Première crise du quartet gouvernemental
Au lendemain des dernières élections législatives, la troïka avait laissé la place à un quartet, une coalition de quatre partis économiquement libéraux : Nidaa Tounes, Ennahdha, UPL, et Afek Tounes (8 sièges). Malgré sa loyauté dans le soutien au gouvernement Essid, ce dernier parti s’estime aujourd’hui trahi, négligé dans les prises de décision de l’exécutif.
« On n’a pas consulté Afek Tounes concernant les dernières nominations de gouverneurs », regrette l’élu Riadh Mouakhar, l’un des leaders du parti, membre de son bureau politique. Six nouveaux gouverneurs avaient prêté serment le 14 avril devant le président Béji Caïd Essebsi pour des gouvernorats stratégiques dont Gafsa, Gabès, Jendouba, Tataouine et Zaghouan. Le plus controversé, Chokri Belhassen, a été nommé à Kairouan.
Ancien coordinateur régional Nidaa Tounes à Sousse, il est accusé d’avoir un « passé RCDiste ». Son choix renoue avec les nominations dites partisanes, précisément ce que l’on a longtemps reproché à l’ancienne troïka au pouvoir. A Kairouan, un sit-in des habitants avait eu lieu en début de semaine devant le siège du gouvernorat pour protester contre son investiture.
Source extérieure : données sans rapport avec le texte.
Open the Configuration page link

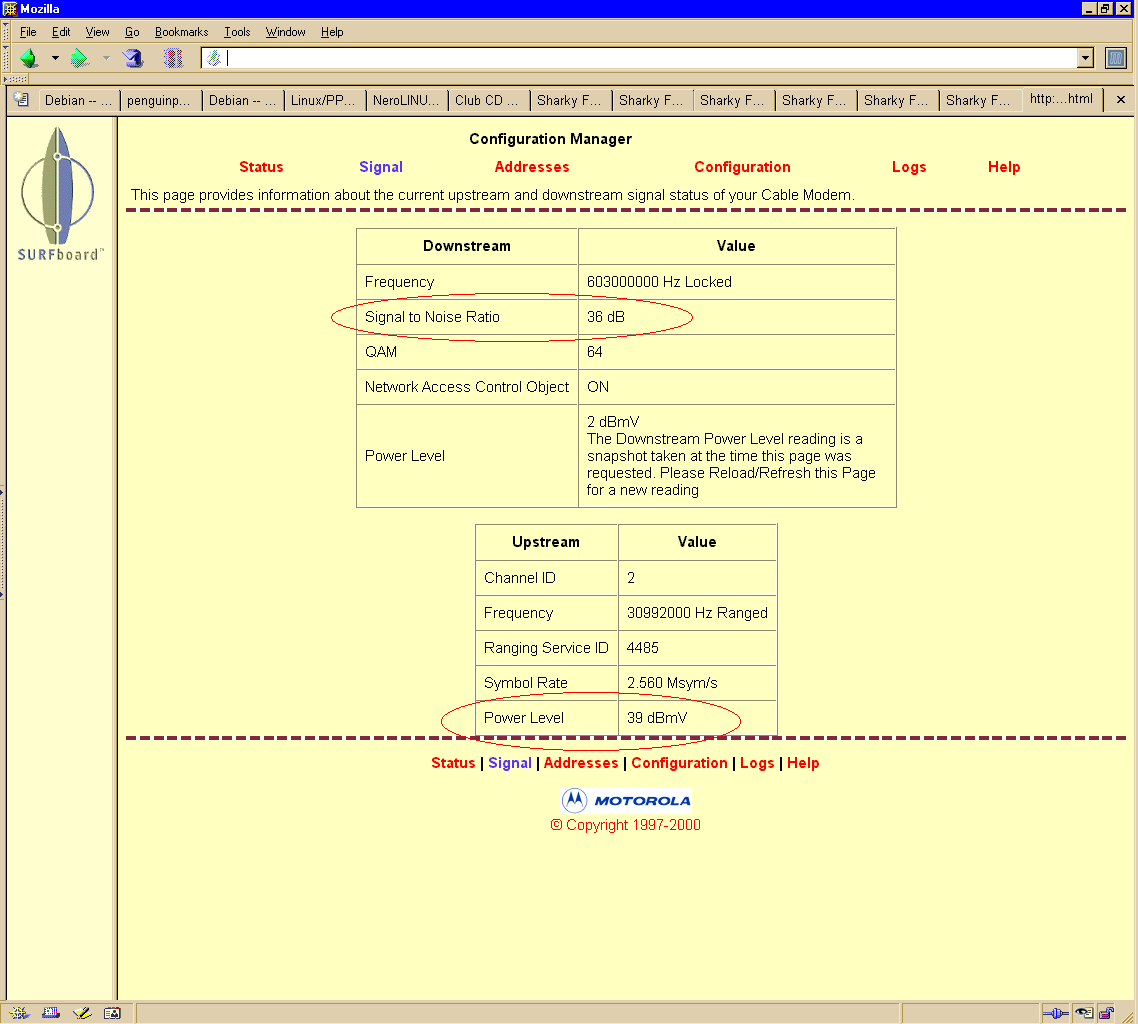[742, 167]
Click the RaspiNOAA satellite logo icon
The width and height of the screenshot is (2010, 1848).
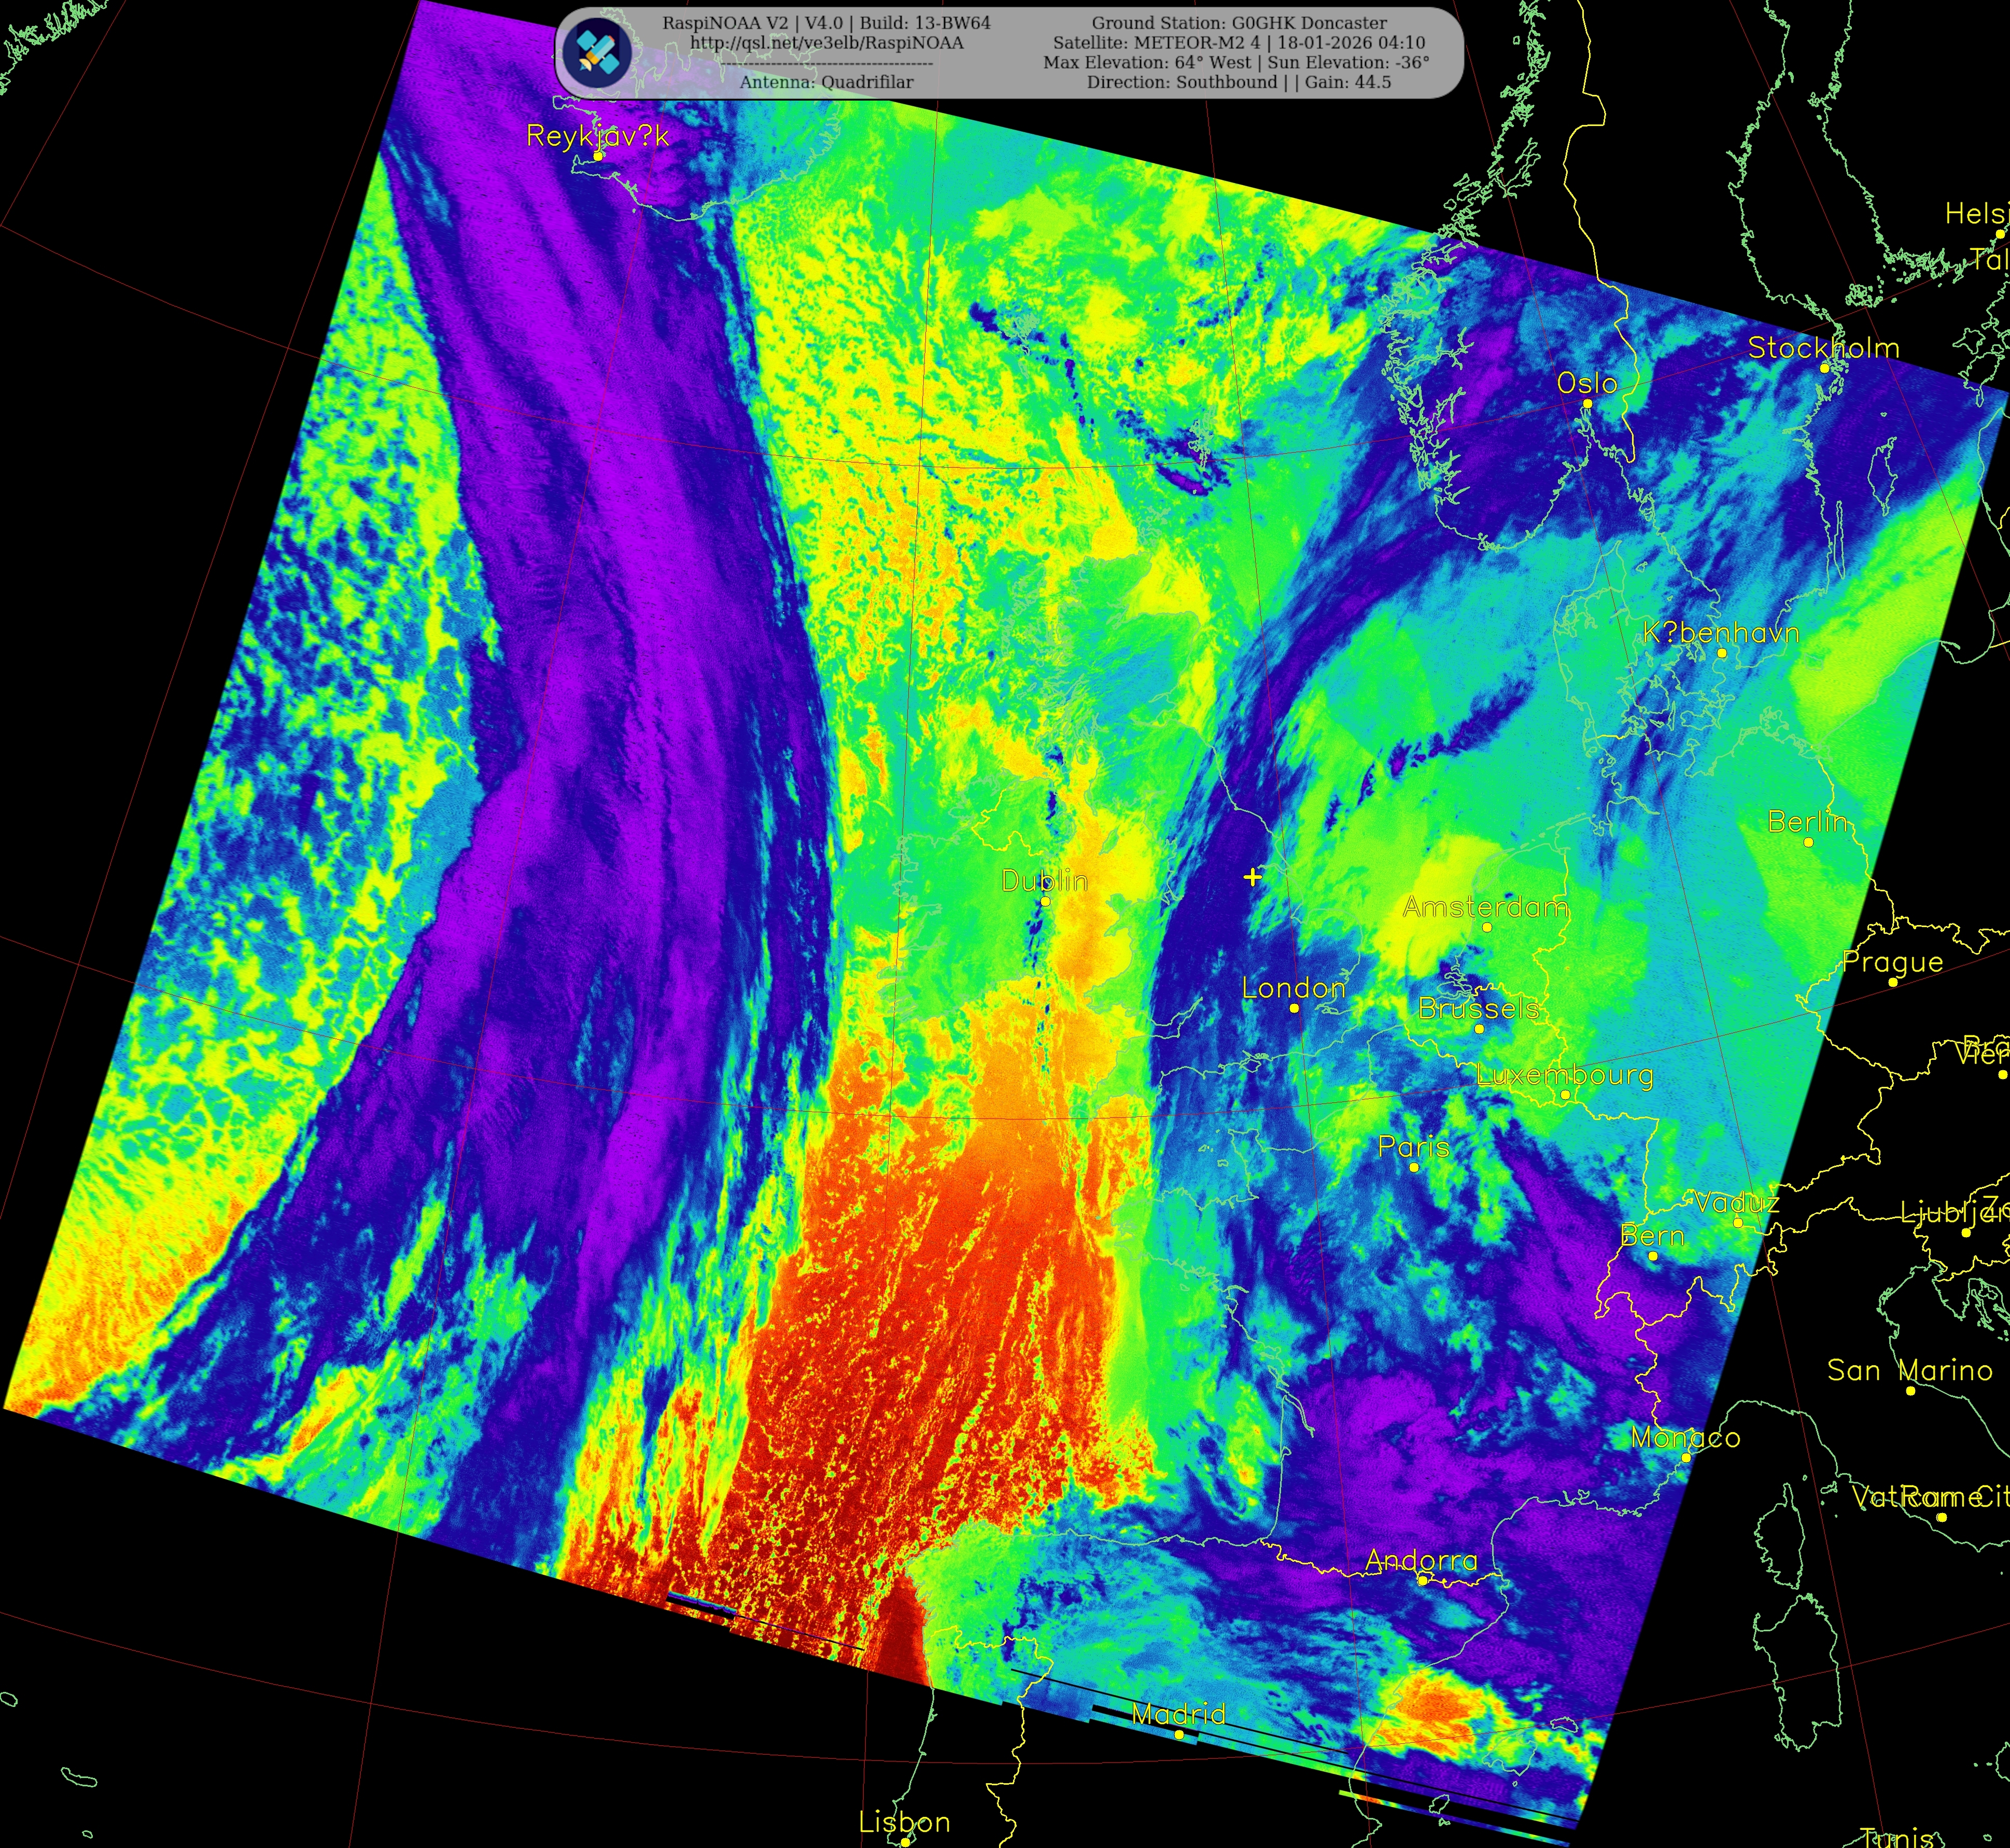click(x=597, y=51)
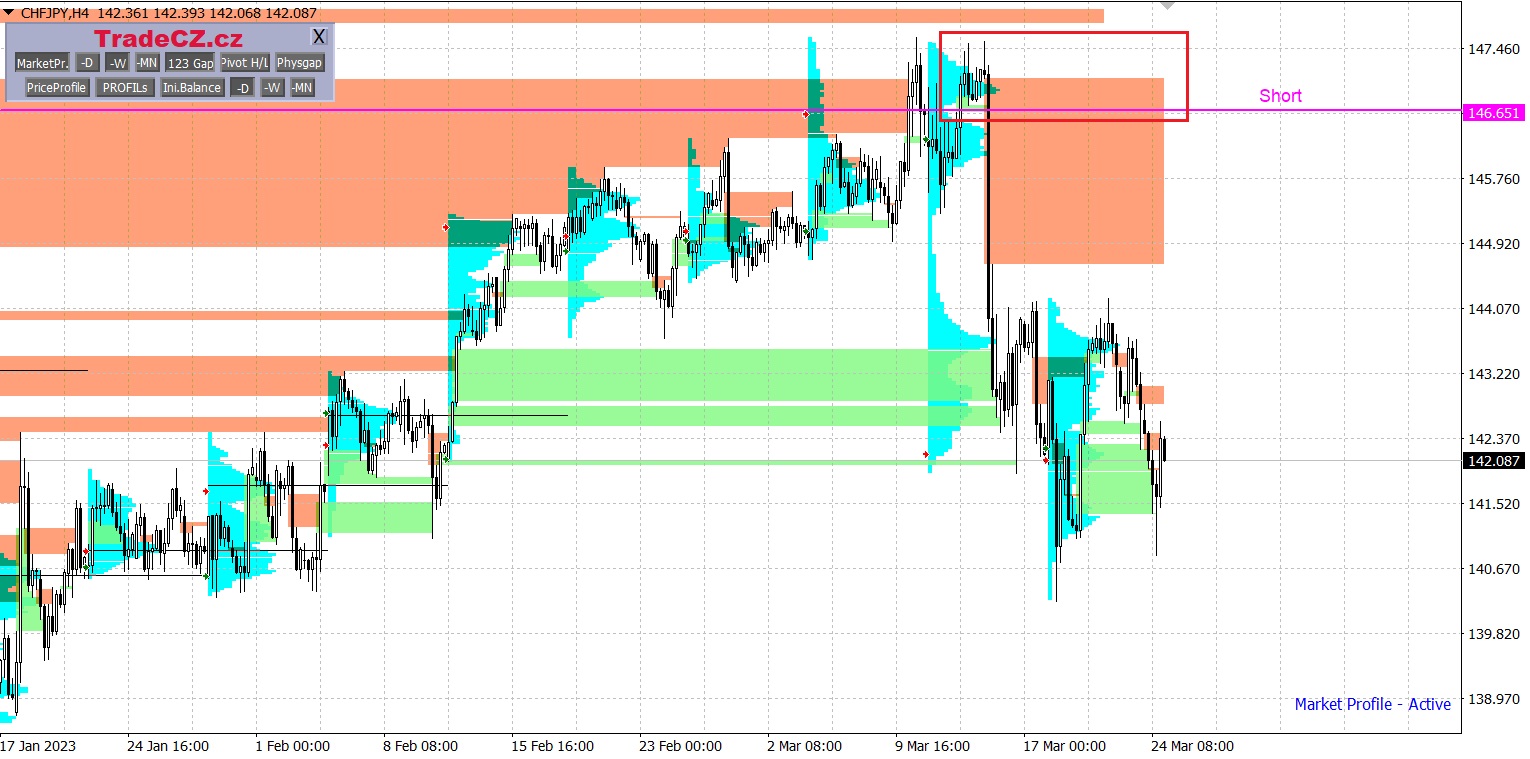Enable the 123 Gap indicator
Screen dimensions: 1530x759
click(190, 63)
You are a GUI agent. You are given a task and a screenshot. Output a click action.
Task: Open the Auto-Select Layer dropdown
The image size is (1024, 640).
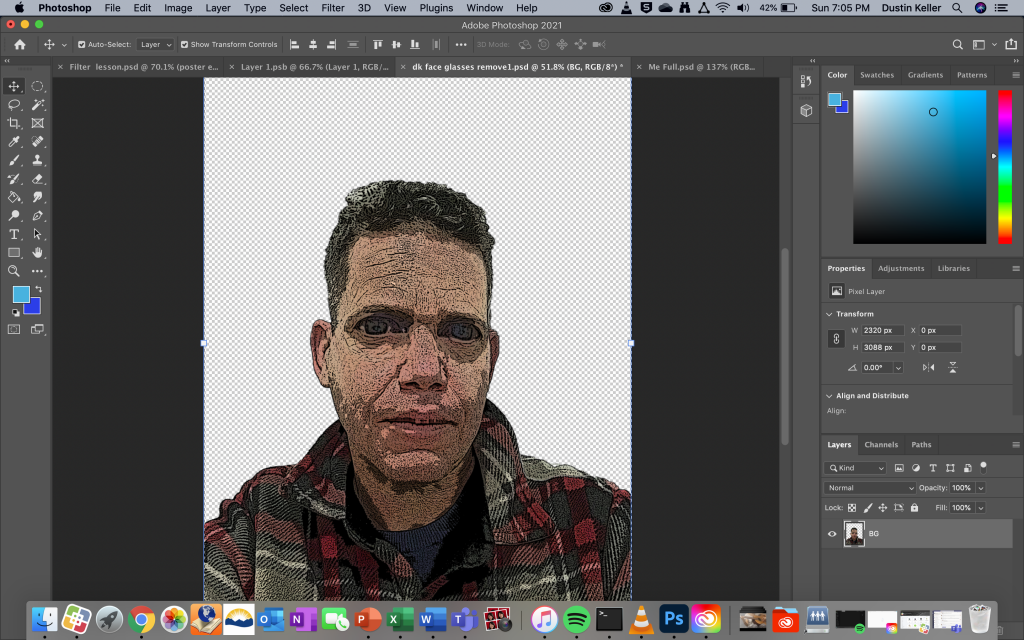tap(155, 45)
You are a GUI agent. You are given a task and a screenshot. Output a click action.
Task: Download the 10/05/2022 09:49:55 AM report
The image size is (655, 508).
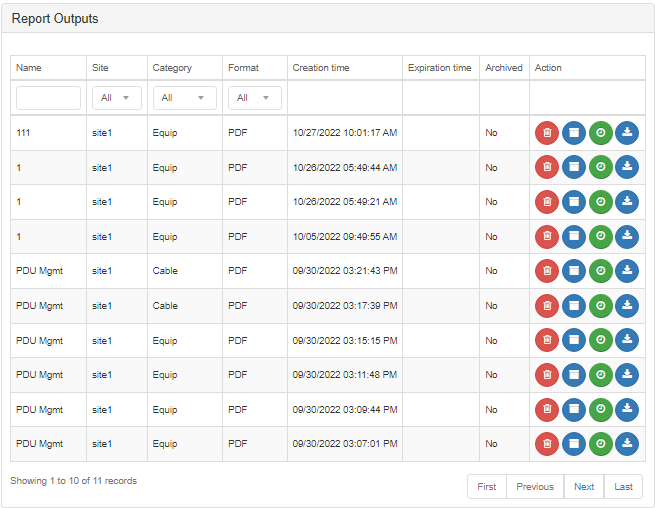[627, 236]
Si le communiqué rendu public par Afek Tounes s’attarde sur la question des nominations des hauts fonctionnaires de l’Etat, c’est que d’autres secteurs sont concernés, comme la récente nomination de Aziza Htira à la tête du Centre pour la promotion des exportations (CEPEX) à la place d'Abdellatif Hmam. Ancienne députée au parlement d’avant révolution et ex présidente de l’Union nationale de la femme tunisienne (UNFT), l’économiste est aussi une ancienne fervente défenseur du président déchu Ben Ali (exemple d’éloges ici à la minute 01:20).
Pourtant, Afek Tounes ne tarit pas d’efforts en termes de « collaboration » avec l’actuel gouvernement. Depuis le 13 avril, une campagne de l’agence publicitaire Karoui & Karoui (la même qui avait mené la campagne de Nidaa Tounes), précédée par un teasing sur les réseaux sociaux, tente de sensibiliser les Tunisiens au « devoir de vigilance ». Parmi les slogans de cette campagne d’affichage patriote : « Garde les yeux sur ton quartier », suivi de la mention des numéros de la police nationale et de celui du ministère de l’Intérieur qu’il faut, selon Afek, appeler « pour se prémunir contre les actions terroristes ».
Mine de rien, il s’agit d’un important tournant stratégique et politique du parti néolibéral. Jusqu’ici, Afek Tounes ne participait en effet au gouvernement Essid qu’au nom des compétences que regroupe le parti « désireuses d’apporter leur savoir-faire » à titre de technocrates, d’où la nature du portefeuille confié à Yassine Brahim, celui du Développement, de l’Investissement et de la Coopération internationale. Mais en s’immisçant dans les questions relatives à la sécurité nationale, voire à la délation diront certains, Afek Tounes s’inscrit désormais dans une parfaite démarche d’une droite intégrale classique, économique et sécuritaire.
S’ils s’exécutent conformément à la discipline de parti en relayant la campagne, de nombreux jeunes Afek Tounes appartenant au courant "libéral-progressiste", plutôt hostiles à l’ancien régime et à l’esprit sécuritariste, n’hésitent pas en off à critiquer cet alignement.
En adéquation avec le credo du réformisme plutôt que celui de l’opposition, le leadership Afek entend profiter de cette crise pour renforcer sa position au sein du quartet au pouvoir. Ainsi son secrétaire général Faouzi Ben Abderrahmen expliquait mercredi son souhait de former « un front politique autour du gouvernement » (littéralement « une ceinture politique ») qui assurerait à ce dernier davantage d’efficacité notamment à l’Assemblée.
Prévisible, la droite tunisienne est en passe de renouer avec les vieux démons des droites partout dans le monde.